A United Nations report released last week on the progress of reconciliation efforts by the Sri Lankan government should be a wake-up call for President Maithripala Sirisena and Prime Minister Ranil Wickremesinghe. Raising serious concerns about the delay in addressing allegations of war crimes and in meeting other promises Colombo made when it co-sponsored a resolution at the UN Human Rights Council in 2015, the report warns the government that the lack of accountability threatens the momentum towards lasting peace. It also alleges that cases of excessive use of force, torture and arbitrary arrests still continue in Sri Lanka, almost eight years after the country’s brutal civil war ended. Mr. Sirisena came to power on a promise that he would restore the rule of law, end the country's international isolation and take steps towards reconciliation with the Tamil ethnic minority. The political momentum was also in favour of the government as it had the support of the dominant sections of the two largest parties in the country. In 2015, when Sri Lanka agreed to a host of measures at the UNHRC, including a judicial process to look into the war crimes, hopes were high.

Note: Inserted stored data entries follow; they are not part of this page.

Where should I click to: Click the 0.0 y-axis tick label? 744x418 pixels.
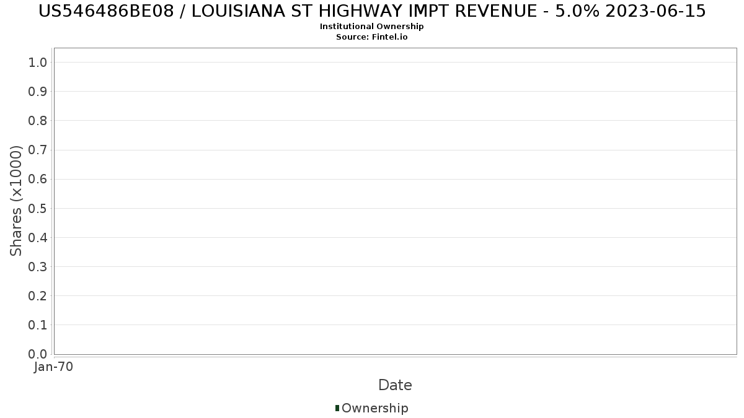point(38,354)
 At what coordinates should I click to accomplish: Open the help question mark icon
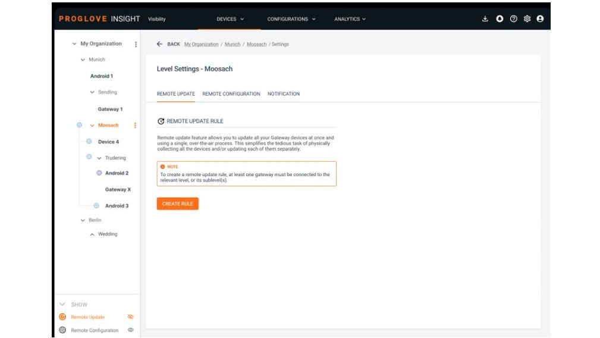pos(513,19)
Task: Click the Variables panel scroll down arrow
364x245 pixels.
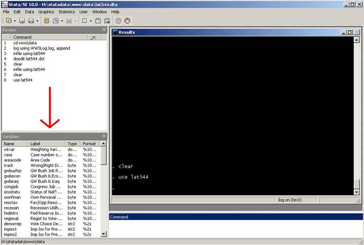Action: click(104, 234)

Undeniably, the government has made some slow progress in addressing the issue of reconciliation. Compared to the previous regime of Mahinda Rajapaksa, the Sirisena administration has reached out to Tamils and initiated constitutional and legal reforms. It has also passed enabling legislation to establish an Office of Missing Persons to help find some of the 65,000 people reported missing during the war. But on key issues such as establishing a hybrid judicial mechanism with domestic and foreign judges and returning the military-occupied lands to Tamil civilians in the north and east, there has been no tangible progress. The latest UN report comes at a time when over a hundred displaced Tamil families are protesting at administrative offices in the north and east asking for their lands to be returned. For its part, the government may be wary of taking quick decisions for fear of giving some leeway to Sinhala nationalist factions at a time when Mr. Rajapaksa is trying to revive his political fortunes. But this delay is alienating the government’s allies, eroding the faith of the public, especially war victims, and giving more time to the opposition to regroup itself. And issues such as continuing use of excessive force and arbitrary arrests suggest that the government is either not serious in changing the way the police system works or is incapable of doing so. The Sirisena-Wikremesinghe government should seize the moment and start addressing the core issues, keeping reconciliation and the future of Sri Lanka in mind.